▶ [YOUR OBJECTIVE] Extract from the listing below each line that contains the word "Follow", and reproduce every such line in full.

____ PROVIDED INFORMATION

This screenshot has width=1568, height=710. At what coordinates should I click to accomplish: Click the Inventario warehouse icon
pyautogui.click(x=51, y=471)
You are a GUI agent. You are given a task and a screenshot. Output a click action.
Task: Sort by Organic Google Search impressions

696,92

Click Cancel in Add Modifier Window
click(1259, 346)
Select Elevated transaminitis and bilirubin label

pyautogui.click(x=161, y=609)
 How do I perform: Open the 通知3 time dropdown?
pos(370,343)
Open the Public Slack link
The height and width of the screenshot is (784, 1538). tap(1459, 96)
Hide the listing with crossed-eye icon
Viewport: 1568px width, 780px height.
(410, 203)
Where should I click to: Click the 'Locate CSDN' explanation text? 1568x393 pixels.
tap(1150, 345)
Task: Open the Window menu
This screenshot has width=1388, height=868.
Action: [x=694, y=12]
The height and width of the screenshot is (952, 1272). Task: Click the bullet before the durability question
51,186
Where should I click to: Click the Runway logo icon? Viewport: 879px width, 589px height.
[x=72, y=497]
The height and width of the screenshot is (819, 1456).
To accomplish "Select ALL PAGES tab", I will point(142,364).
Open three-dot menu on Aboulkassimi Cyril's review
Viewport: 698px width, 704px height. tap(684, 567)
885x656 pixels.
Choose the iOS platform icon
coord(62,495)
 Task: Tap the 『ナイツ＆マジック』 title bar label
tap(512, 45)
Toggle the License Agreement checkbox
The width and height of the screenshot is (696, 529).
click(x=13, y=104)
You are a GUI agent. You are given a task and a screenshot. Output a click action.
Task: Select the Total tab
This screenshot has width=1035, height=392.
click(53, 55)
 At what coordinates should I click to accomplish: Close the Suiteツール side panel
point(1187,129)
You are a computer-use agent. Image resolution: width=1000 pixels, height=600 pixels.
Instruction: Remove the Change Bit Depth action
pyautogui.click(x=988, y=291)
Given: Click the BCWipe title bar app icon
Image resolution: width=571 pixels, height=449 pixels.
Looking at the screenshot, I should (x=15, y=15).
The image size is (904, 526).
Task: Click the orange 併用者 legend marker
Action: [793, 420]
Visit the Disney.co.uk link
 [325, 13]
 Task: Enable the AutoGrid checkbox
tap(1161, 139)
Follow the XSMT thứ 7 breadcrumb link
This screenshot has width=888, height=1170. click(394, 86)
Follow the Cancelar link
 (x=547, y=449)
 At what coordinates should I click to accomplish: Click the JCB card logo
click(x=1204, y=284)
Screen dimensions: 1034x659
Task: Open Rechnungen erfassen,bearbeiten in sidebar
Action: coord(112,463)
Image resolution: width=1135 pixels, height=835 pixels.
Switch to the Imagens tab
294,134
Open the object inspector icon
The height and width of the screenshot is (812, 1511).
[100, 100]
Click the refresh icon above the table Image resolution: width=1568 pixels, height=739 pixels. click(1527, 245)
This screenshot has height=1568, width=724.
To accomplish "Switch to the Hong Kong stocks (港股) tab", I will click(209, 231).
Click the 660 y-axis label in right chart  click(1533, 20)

________

▶ [EXPECTED ANSWER]
Follow the XSMT thứ 7 breadcrumb link
Follow the Cancelar link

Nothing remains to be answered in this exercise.